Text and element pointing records
====================

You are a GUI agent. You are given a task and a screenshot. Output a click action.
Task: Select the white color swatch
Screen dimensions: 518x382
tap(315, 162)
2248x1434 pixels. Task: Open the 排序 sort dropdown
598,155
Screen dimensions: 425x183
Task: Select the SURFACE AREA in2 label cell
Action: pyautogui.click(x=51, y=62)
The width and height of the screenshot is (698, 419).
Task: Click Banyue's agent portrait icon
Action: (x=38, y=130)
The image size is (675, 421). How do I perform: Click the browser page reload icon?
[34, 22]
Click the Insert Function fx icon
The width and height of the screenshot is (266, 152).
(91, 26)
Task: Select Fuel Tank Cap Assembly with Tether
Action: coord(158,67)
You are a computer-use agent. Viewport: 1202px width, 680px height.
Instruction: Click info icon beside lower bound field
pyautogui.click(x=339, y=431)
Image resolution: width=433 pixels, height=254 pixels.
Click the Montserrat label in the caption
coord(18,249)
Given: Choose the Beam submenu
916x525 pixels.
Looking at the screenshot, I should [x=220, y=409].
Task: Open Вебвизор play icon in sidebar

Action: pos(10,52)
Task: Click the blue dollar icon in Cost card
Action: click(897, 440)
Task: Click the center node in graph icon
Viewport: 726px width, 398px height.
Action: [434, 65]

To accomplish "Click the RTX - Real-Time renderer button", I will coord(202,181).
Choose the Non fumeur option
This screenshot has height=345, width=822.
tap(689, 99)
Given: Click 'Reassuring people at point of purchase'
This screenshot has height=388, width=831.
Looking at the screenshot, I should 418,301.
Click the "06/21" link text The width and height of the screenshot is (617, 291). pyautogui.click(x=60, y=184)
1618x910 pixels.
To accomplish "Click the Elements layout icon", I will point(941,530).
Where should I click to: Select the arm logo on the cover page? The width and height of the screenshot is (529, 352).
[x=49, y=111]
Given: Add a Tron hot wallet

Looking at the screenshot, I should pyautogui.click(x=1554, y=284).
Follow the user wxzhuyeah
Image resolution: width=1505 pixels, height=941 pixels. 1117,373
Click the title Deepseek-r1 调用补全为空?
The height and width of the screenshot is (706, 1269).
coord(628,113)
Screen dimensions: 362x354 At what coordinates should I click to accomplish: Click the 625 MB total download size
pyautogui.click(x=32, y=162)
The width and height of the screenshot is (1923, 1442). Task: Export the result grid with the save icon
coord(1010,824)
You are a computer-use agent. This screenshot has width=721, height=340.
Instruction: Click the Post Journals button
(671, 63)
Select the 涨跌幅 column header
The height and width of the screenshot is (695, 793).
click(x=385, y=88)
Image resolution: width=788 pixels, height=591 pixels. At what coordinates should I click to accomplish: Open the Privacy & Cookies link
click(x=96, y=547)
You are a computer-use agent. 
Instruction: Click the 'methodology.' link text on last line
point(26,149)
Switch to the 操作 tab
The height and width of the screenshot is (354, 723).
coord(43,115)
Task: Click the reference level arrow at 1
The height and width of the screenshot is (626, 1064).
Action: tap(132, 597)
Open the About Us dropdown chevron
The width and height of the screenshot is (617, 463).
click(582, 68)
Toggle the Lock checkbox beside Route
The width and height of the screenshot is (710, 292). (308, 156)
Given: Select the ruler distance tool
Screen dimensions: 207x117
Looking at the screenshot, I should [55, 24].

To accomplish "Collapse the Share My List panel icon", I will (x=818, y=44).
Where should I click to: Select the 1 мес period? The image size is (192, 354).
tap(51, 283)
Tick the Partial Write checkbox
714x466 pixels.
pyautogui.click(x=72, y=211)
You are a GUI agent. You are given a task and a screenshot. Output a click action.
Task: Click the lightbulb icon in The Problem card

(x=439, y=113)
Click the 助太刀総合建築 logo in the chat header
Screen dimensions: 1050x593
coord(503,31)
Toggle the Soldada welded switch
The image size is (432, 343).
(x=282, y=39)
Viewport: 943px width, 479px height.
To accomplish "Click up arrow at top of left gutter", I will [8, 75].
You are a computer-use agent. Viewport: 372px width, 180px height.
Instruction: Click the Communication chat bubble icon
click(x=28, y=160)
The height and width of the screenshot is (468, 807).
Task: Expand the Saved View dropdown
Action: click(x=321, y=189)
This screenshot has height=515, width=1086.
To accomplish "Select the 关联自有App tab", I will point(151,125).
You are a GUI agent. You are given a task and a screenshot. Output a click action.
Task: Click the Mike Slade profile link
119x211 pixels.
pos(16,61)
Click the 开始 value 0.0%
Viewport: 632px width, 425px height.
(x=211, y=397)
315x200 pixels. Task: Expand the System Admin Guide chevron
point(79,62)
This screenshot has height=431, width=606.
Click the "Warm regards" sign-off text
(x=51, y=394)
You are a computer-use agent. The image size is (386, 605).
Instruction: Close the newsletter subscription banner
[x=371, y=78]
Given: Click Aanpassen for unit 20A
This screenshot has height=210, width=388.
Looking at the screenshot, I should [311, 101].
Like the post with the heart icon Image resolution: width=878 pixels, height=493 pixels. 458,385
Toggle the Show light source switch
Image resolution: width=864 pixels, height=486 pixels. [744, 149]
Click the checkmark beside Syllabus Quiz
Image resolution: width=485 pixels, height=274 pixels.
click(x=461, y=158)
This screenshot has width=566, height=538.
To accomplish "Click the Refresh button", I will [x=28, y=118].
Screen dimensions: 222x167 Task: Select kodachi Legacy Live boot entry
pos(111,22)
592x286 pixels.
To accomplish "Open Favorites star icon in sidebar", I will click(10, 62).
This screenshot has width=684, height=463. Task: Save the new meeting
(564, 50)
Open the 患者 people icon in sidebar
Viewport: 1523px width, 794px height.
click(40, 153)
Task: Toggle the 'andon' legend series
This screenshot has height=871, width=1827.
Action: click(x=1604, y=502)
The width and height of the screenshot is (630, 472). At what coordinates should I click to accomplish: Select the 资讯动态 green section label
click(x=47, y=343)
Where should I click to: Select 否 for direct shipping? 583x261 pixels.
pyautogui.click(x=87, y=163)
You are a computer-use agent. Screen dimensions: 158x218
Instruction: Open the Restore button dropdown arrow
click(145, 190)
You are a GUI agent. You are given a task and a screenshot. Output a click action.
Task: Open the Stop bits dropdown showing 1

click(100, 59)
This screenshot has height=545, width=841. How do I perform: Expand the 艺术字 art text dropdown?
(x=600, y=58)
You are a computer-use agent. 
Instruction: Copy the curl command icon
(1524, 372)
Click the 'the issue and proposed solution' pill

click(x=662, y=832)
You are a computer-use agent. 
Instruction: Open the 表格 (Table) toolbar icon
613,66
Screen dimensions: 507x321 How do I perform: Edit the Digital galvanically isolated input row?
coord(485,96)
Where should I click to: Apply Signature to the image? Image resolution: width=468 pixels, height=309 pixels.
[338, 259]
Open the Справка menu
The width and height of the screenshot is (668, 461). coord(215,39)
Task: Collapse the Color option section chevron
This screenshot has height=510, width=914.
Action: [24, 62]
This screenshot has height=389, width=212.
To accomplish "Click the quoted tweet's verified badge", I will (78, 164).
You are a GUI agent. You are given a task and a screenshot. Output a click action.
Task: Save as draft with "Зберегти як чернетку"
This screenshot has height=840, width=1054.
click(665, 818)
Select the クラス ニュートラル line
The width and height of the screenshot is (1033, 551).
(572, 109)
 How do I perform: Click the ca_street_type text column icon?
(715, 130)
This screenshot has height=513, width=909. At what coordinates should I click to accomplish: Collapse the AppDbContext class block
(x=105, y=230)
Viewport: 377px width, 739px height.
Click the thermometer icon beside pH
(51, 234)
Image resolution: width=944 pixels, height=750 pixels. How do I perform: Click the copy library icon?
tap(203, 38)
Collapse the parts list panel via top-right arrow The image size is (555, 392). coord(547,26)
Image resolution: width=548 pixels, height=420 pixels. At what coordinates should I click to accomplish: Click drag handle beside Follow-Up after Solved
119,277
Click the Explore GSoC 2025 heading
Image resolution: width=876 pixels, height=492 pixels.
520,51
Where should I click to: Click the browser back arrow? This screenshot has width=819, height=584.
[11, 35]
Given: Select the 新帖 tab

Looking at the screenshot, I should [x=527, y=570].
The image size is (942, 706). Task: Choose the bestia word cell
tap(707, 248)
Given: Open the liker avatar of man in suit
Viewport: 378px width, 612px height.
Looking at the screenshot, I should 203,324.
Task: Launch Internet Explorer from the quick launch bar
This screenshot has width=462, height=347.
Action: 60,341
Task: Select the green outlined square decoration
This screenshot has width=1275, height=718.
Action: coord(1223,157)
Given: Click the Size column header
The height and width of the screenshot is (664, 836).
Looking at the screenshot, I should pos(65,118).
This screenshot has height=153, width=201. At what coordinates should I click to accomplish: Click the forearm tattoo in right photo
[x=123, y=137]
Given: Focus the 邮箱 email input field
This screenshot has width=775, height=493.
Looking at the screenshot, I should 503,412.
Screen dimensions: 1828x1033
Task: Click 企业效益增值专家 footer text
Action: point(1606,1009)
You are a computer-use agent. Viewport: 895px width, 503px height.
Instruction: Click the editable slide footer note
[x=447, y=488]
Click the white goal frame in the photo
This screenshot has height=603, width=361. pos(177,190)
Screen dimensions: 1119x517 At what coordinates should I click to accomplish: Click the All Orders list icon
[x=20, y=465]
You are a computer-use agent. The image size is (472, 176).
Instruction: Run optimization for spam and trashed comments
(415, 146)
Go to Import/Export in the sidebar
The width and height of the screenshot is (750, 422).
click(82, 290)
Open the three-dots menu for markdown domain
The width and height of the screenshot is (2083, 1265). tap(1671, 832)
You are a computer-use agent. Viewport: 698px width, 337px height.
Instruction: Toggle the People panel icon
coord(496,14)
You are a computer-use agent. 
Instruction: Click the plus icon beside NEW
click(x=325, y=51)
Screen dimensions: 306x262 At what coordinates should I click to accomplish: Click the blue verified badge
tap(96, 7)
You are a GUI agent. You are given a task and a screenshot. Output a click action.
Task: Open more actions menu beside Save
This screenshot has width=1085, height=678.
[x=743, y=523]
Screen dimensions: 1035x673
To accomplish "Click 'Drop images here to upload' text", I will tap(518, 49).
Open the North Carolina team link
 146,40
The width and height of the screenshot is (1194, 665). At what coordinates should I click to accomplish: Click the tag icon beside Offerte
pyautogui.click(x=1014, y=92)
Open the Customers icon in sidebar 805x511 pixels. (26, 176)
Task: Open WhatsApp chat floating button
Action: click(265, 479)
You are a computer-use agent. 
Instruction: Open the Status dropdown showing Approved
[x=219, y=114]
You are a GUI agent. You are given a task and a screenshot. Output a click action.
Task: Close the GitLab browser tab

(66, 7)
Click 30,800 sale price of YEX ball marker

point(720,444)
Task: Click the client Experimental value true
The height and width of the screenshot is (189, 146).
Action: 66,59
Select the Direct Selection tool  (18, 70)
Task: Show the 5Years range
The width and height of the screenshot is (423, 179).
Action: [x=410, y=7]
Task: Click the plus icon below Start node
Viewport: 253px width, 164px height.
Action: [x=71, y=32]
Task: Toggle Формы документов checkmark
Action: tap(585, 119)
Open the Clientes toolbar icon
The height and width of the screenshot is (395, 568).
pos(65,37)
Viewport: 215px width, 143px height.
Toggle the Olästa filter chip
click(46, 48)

====================

Problem statement: Update the listing from the line containing "Screen dimensions: 306x262" through the line containing "will tap(518, 49)." so that "Screen dimensions" reads "Screen size" and nothing else changes. Give back only those lines.

The reply:
Screen size: 306x262 At what coordinates should I click to accomplish: Click the blue verified badge
tap(96, 7)
You are a GUI agent. You are given a task and a screenshot. Output a click action.
Task: Open more actions menu beside Save
This screenshot has width=1085, height=678.
[x=743, y=523]
Screen size: 1035x673
To accomplish "Click 'Drop images here to upload' text", I will tap(518, 49).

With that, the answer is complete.